To Gao, many swimming strokes are over-complicated or of use only for high intensity training, which does not suit the needs of those who swim for recreation.
“Old people can use [the Chinese stroke], too,” Gao says. “The risk of choking on water is much less than with other strokes. It’s very safe.”
Applying for a patent
Gao Jinlong “invented” this stroke purely by chance.
He says that about 30 years ago, while he was swimming in a river in Anhui Province, he saw a small boat casually manage to reverse itself from a dead stop.
It led him to wonder if swimmers, too, could do the same. Thus inspired, he came up with this “feet first” method of swimming.
Gao’s greatest wish is to get the stroke patented, so that he can begin commercialization efforts.
“This technique has great commercial potential,” he says. “We cannot only hold classes, but also establish a specialized Chinese stroke swimming club.”
Despite Gao’s numerous proposals over the past five years, the Shanghai Sports Bureau has yet to take interest in his introduction booklet.
Failure to get his stroke officially recognized has been a great disappointment.
A line on his handbook’s cover page tells the story: “Investors and entrepreneurs interested in recreational sports are welcome to get in touch.”
Pan Lijun, lecturer at Shanghai University of Sports, says that Gao’s “invention” is no news to amateur and professional swim teams.
“[This style is] used to help the swimmer get a better sense of water,” Pan says. “It uses palms to paddle and is used frequently during the training of synchronized swimmers.”
Gao has heard the same criticism often, yet he still becomes agitated when being challenged by professional opinion.
“I know many people claim to know this technique, but I’d like to challenge them to see who can swim the fastest,” he says, his voice rising, his face turning red.
“The shallower the water, the better.
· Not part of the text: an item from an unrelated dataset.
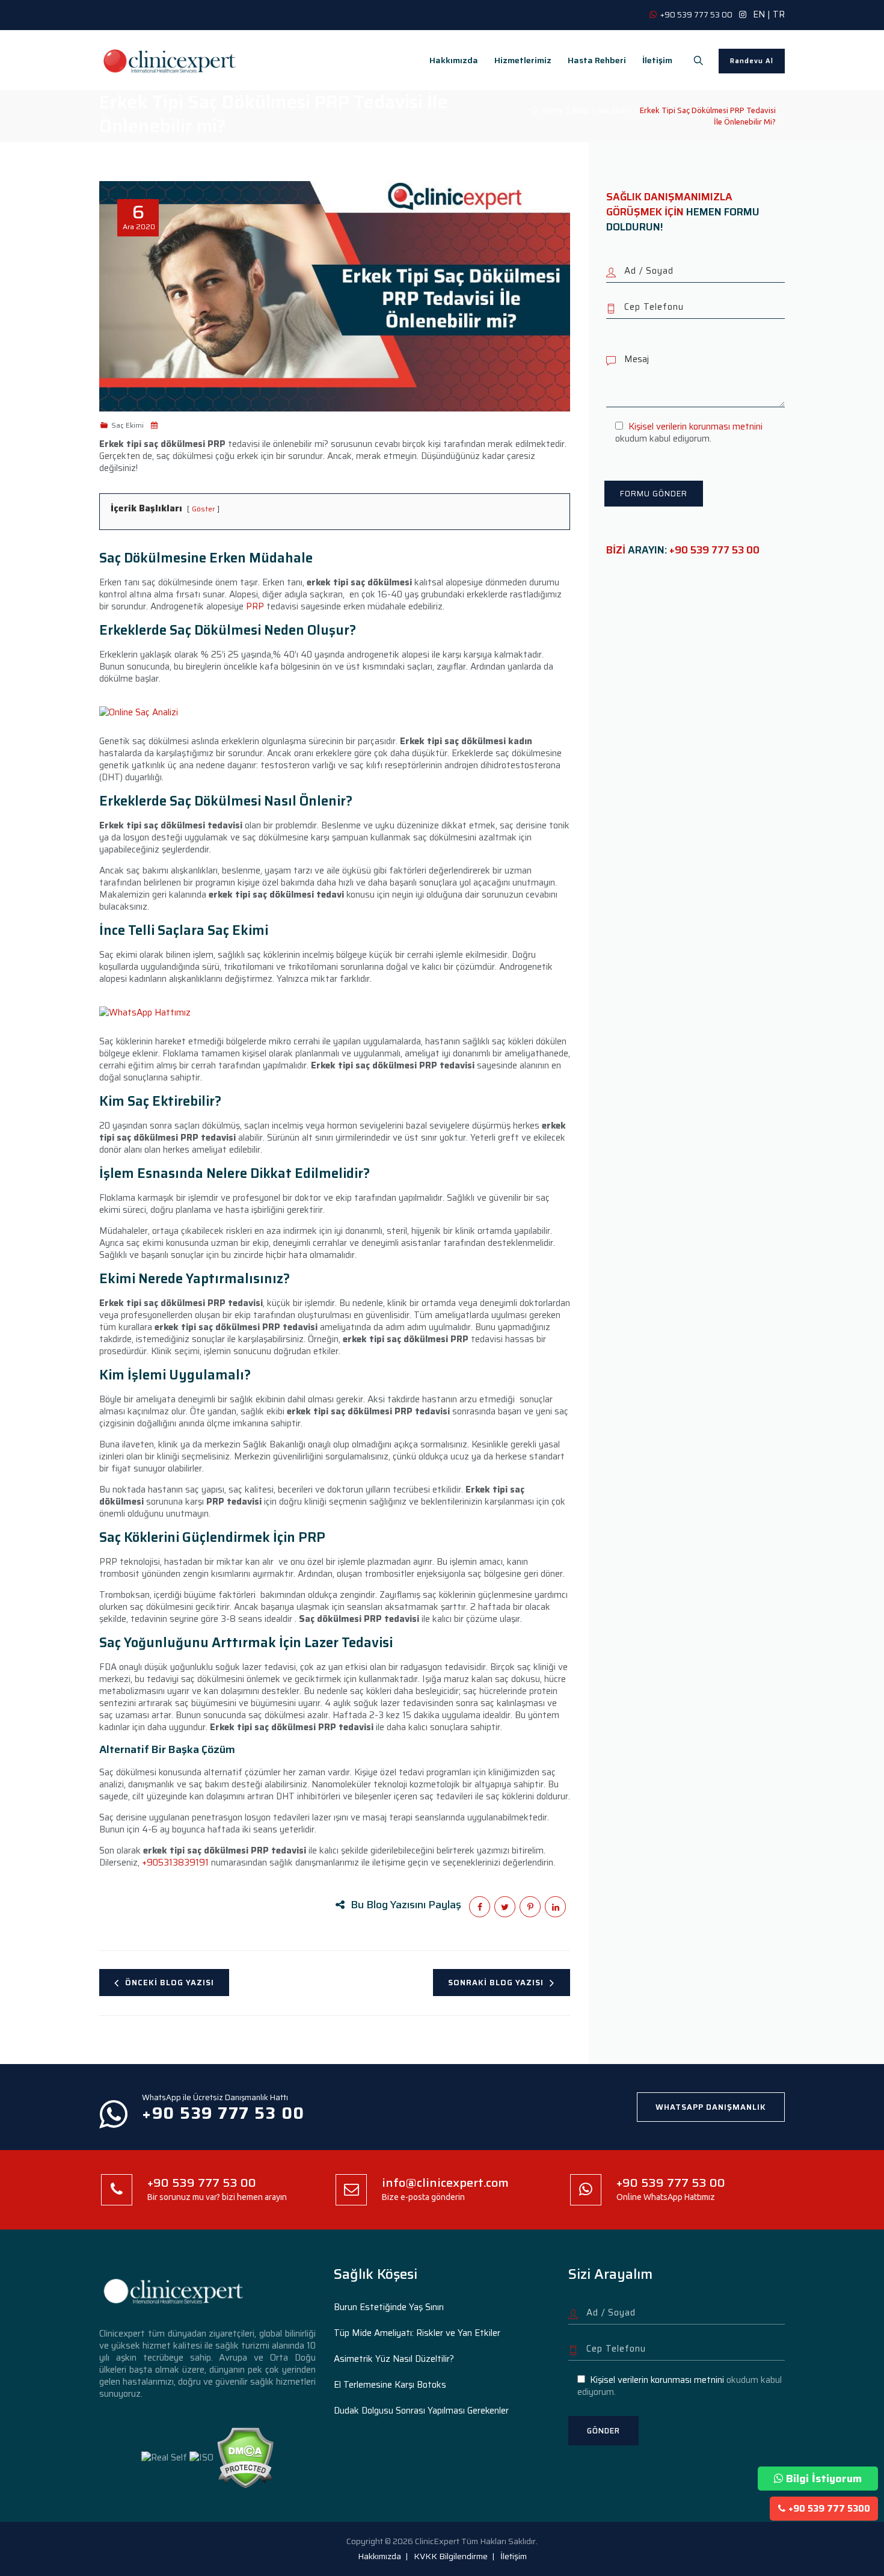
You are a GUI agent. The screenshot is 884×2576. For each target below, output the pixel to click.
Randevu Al (751, 61)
You can even scatter some nails or glass shards on the bottom of the pool, and those who really know this technique won’t get hurt swimming past them.”
Relaxing once more, Gao points to his booklet and explains that even though there may be others aware of the stroke, no one has yet compiled a guide as he has done.
“This is definitely a world’s first,” Gao says. “Because in my entire life, I have never done anything others have already done.”